3. Pursue massive military build ups to be used for aggressive international intervention in pursuit of self interest.
It should be obvious to anyone (as Murray Rothbard once pointed out) that number 1 is completely incompatible with 2 and 3. Also when forced to choose, self-proclaimed conservatives in practice always pursue numbers 2 and 3 when in power at the expense of number 1. To be clear massive militarism and international intervention are complete violations of the free market. The military build up directs resources away from being used to fulfill peoples needs and desires as expressed in the market and is largely a form of corporate welfare. Furthermore international intervention, all to often involves killing civilians, supporting dictators, or generally imposing coercion on a foreign population. It is also the basis for fighting civil liberties at home and expanding the surveillance state. All of this requires a government that is big, overbearing and intrusive.

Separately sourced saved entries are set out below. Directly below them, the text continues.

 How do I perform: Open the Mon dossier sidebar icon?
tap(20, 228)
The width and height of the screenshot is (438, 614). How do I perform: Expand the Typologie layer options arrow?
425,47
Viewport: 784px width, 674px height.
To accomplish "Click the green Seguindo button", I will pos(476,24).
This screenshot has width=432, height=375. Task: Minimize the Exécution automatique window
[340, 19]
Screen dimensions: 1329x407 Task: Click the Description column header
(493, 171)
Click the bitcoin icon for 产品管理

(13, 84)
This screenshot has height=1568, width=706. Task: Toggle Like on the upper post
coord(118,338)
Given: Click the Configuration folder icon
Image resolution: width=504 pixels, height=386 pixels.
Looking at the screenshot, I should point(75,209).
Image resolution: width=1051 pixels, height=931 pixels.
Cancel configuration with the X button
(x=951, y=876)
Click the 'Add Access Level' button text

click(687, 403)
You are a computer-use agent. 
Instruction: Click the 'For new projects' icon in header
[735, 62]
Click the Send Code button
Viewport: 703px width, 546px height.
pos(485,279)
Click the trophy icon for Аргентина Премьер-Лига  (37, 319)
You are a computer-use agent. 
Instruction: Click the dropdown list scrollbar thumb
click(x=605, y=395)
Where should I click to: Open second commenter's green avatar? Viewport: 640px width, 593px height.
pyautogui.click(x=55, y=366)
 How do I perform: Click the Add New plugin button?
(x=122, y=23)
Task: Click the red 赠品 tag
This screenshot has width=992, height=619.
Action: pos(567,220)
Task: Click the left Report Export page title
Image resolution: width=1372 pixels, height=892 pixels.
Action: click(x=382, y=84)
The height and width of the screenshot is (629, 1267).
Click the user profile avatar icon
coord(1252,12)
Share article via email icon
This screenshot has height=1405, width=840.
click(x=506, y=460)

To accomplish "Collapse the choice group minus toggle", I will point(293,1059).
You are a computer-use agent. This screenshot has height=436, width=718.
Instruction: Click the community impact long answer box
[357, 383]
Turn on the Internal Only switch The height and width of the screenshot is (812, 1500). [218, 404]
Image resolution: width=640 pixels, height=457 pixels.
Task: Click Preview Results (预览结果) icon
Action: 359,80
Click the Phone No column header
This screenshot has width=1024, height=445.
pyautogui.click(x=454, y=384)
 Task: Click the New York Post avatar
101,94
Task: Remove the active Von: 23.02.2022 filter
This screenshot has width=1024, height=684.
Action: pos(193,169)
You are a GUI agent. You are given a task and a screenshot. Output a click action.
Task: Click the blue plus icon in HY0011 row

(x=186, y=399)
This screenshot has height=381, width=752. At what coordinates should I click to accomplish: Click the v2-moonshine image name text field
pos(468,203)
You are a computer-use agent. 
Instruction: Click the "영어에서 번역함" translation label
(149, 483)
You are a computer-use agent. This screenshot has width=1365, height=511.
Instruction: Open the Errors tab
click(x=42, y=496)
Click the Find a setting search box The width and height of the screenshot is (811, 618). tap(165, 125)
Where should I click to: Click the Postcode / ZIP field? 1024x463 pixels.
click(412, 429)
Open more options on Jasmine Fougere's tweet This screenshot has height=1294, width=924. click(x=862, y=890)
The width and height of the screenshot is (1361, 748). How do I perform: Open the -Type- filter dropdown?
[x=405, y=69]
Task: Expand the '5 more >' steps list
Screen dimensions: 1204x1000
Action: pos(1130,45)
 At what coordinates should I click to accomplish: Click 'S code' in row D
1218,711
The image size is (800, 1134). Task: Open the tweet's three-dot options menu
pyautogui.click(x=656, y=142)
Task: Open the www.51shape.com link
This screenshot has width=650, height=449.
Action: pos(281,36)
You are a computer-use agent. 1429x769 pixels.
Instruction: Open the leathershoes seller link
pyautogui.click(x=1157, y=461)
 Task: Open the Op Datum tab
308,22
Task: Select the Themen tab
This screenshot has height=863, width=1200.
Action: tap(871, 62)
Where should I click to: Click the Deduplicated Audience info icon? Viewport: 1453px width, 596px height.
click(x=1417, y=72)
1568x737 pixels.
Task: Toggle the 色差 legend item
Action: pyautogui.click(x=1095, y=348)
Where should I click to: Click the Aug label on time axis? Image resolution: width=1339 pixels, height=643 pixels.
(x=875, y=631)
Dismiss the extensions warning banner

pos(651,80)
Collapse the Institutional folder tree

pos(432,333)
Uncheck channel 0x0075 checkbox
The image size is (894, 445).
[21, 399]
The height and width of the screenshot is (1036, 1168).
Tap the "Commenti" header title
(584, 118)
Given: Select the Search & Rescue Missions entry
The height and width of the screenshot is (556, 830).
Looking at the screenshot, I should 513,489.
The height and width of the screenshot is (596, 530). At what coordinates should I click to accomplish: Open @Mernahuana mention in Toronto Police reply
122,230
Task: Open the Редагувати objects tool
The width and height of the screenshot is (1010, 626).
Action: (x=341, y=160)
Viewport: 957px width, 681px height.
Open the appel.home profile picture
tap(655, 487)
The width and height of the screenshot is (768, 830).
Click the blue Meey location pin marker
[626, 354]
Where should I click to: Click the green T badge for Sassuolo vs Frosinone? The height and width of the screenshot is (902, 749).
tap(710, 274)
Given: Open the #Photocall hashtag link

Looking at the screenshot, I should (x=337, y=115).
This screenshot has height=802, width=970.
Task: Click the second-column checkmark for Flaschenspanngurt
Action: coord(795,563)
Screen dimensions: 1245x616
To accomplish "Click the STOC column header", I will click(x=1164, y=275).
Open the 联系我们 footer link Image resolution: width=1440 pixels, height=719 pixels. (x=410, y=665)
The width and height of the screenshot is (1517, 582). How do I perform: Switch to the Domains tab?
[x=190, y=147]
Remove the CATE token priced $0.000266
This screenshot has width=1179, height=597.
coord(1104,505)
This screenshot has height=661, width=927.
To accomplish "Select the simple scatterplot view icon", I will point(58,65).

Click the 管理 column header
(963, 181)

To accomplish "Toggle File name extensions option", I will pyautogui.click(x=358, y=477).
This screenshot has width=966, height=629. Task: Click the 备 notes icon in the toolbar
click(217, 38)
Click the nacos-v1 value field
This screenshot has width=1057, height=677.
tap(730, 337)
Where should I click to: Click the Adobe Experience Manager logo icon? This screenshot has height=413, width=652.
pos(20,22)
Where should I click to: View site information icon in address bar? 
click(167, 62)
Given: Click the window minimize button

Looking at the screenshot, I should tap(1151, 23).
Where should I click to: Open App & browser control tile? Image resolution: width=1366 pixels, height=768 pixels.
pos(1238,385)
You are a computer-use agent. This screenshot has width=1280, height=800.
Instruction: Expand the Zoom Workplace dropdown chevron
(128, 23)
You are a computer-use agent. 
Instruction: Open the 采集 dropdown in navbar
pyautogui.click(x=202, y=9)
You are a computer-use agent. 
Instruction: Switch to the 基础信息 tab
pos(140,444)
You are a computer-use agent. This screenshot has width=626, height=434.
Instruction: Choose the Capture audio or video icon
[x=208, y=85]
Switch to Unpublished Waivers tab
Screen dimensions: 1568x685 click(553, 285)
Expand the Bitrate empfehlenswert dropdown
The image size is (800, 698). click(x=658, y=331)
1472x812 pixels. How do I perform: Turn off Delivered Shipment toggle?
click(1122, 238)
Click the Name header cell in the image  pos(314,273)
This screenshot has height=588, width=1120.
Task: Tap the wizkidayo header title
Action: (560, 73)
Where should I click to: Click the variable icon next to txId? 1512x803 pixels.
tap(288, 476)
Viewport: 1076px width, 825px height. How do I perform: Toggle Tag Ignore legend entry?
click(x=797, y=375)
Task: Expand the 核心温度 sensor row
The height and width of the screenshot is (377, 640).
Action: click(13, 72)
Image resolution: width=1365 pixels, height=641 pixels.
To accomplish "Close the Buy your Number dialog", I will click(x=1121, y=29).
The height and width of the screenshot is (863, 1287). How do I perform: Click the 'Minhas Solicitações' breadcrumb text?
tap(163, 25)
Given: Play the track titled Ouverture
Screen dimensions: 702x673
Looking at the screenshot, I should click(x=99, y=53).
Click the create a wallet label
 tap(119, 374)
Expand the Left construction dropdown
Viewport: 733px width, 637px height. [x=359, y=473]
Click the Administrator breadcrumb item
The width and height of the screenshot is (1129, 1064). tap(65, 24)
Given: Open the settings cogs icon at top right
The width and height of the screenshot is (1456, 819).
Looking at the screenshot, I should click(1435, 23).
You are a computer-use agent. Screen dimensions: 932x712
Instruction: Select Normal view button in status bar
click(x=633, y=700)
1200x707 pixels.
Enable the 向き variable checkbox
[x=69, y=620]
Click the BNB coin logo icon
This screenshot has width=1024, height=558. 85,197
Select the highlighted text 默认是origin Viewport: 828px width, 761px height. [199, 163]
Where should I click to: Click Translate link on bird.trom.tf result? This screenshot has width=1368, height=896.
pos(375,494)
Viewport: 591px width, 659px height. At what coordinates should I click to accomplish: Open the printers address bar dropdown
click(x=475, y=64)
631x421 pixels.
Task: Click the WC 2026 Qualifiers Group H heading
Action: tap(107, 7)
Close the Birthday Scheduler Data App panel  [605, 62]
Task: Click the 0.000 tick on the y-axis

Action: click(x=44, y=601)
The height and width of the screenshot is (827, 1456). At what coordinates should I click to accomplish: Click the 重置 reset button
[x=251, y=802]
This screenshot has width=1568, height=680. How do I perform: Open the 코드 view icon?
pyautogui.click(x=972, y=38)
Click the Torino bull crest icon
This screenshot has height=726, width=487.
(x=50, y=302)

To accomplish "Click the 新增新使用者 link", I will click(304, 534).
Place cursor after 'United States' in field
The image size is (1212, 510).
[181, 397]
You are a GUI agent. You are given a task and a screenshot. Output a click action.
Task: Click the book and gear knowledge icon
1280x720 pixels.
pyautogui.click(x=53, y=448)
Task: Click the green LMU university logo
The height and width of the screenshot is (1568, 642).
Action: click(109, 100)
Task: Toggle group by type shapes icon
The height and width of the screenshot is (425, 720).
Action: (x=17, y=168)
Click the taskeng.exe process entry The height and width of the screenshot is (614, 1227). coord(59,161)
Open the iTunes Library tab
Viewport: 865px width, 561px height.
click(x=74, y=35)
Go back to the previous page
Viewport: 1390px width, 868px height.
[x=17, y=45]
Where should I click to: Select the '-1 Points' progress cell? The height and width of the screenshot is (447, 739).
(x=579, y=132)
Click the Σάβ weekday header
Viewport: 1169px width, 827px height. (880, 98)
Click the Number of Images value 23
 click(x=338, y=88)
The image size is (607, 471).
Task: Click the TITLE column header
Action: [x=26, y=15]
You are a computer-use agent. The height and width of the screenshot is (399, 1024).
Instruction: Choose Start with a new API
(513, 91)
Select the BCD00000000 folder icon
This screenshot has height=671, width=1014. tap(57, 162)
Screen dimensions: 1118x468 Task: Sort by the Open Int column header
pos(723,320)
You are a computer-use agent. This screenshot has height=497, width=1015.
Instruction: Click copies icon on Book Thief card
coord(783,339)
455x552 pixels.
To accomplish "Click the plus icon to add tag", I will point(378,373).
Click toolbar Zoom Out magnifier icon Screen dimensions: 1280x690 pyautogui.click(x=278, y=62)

This same problem is true of the puritanical authoritarians of the social aspects of the conservative movement. Government promotion of religion and “traditional values” are just as intrusive and incompatible with a free exchange as anything liberals or progressives propose. A government involved in regulating or promoting marriage, state mandated or sponsored prayer, outlawing prostitution or pursuing a drug war is completely incompatible with a land of the free. As such I find it absurd when someone claims they are a libertarian on economic issues, but a conservative on social issues. This is impossible, as the social side of life is part of the economic side, and wanting to use coercion to limit freedom of consenting adults in any area is incompatible with a free society.
Of course, in practice self-proclaimed conservatives have great difficulty understanding the difference promoting a free market and simply intervening on behalf of big business. Promoting such things as intellectual property, expanding corporate limited liability, handing government land to oil companies and (as Ronald Reagan and George W. Bush did) tripling the government’s debt through corporate welfare are completely incompatible with small governments or free markets.
Of course conservatives are not a lone in this, liberals and conservatives tend to be almost exactly alike on many of these issues while in office and many self-proclaimed libertarians seem to have little problem with at least some of the things I bring up here. Overall I see the biggest problem with conservatives and liberals is that they are both too willing to use force to create the type of society they want. The only difference is that they want to create slightly different types of societies. Liberals seem to be more straight forward about this, while conservatives pretend to be for small government and what not, making their actions and ideology self-contradictory.
Note: I know this does critique does not apply to all strains of conservationism, such as Burkean conservatism, but it does apply to the mainstream establishment of the conservative movement. Additionally, I know there are some libertarians who favor same sort of traditional values as conservatives, however these tend to prefer using non-coercive means of promoting these values, so while I disagree with them, they are not the subject of my criticism here.